You could do a lot if not all of that before as a tech and not-so-much tech but chances were that you did not. "Blog" made it hip and cool for everyone to write a lot about usually not a lot - but if you wanted to have a website you could very well do so before.
I assume you mean RSS and what followed the blogs back then - but this was not really the main idea of Web 2.0. Web services were happening at the same time but they are not "the" web 2.0, in my opinion.
Respectfully disagree that Facebook has peaked. Once growth settles down at 700 million users or so, they will roll out service after service. Start thinking about all the things you could do with it. Overthrowing countries is just the beginning.
You may be right that Facebook has not peaked, but saying Facebook overthrows countries is kinda like saying the inventor of the quill wrote the Declaration of Independence.

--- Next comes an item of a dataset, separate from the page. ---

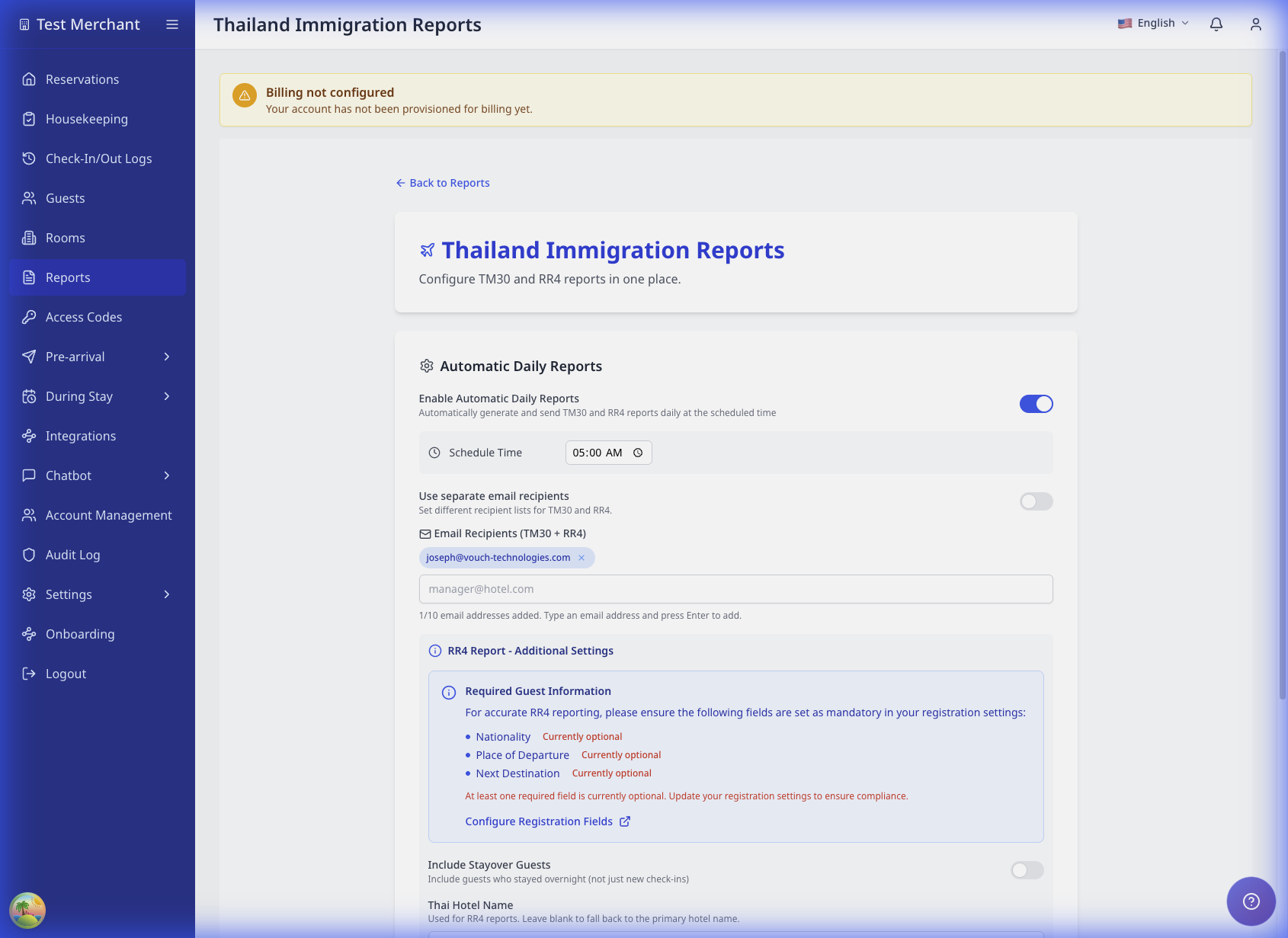Open Configure Registration Fields
1288x938 pixels.
pyautogui.click(x=539, y=821)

Civil dissent overthrows governments. Ubiquitous communication methods certainly help organise civil dissent - but let's not forget that the French in 1789 managed it with pamphlets and soapboxes.
Facebook or twitter didn't overthrow anyone. Those are just communication tools and there plenty of those.
Also Facebook sucks privacy-wise. You write something and everyone sees it. You don't want your police and ruling-party friends see your pics at a protest and criticizing your government.
When people are already on the streets - then its on Facebook. Which is an effect not a cause.
This is true - FB/Twitter are just tools, just like the Internet is (or at least a platform). Social did not overthrow any governments, but it enabled people to communicate more effectively and thusly organize and do something about their situations.
I was just down at FB headquarters last week. Great space. Tons of smart people. Tons. But... I used to be a big believer in FB, but after I started developing apps on their platform, I just started seeing things that I didn't like. You could log into one of our servers, flip on the logging, and just watch all kinds of crap from people I had no connection to scroll by. Besides the fact that most of it was pointless, mindless, drivel (I was saddened by humanity at this point), the fact that this was a 'workaround' around FB's privacy - I dunno, it didn't sit with me well.
I haven't personally used FB in a while - over a year - and yet when I glance at my fiancé's wall, god, the most ridiculous crap is on there and it's consistent. I asked her "jesus, does anyone have a fucking life..?!".
But beyond that, I just feel like FB is a talent vortex. I went around last week and met so many smart, excited people, yet, I felt they were just suckers. Sure, they're all going to be rich, no doubt about that. And maybe, some will leave to actually start revolutionary companies. But the fact that they're all there coding away on ways to make me the ad or figuring out more efficient ways to share my information (even if I specifically have said not to) - to me, it just seems a waste. It's great for Zuck because, after all, FB owns the copyright to so much of the things that are 'shared'. But it's not great for everyone else. It's not a 'social revolution', it's just about money and, really, conning it out of people in ways they don't understand (yet, ever?).
Publish it's databases, in so doing likely revealing the private details of 400-600 million people and possibly giving enough details to hack/trick into their bank accounts without any problems? After all, a lot of people do fill out the data sections on Facebook - some people clearly don't find being asked to give it your life as well as your email password atall creepy. I for one welcome our new secretly spying overlords, etc.
Their argument was a (totally defensible IMHO) personal expression of disappointment about all the brain work going into something whose impact seems to have peaked (in that those who want it already have it, and the rest of us don't have a problem it can solve).
Sure, Facebook is a utility to millions or even billions of people, but so is electricity. I think the analogy is if thousands of brilliant engineers were working for a fossil-fuel power company - it would be a natural reaction to say "Gee I wish all those boffins were working on renewable energy instead".
You might not agree with it, but it is a legitimate sentiment.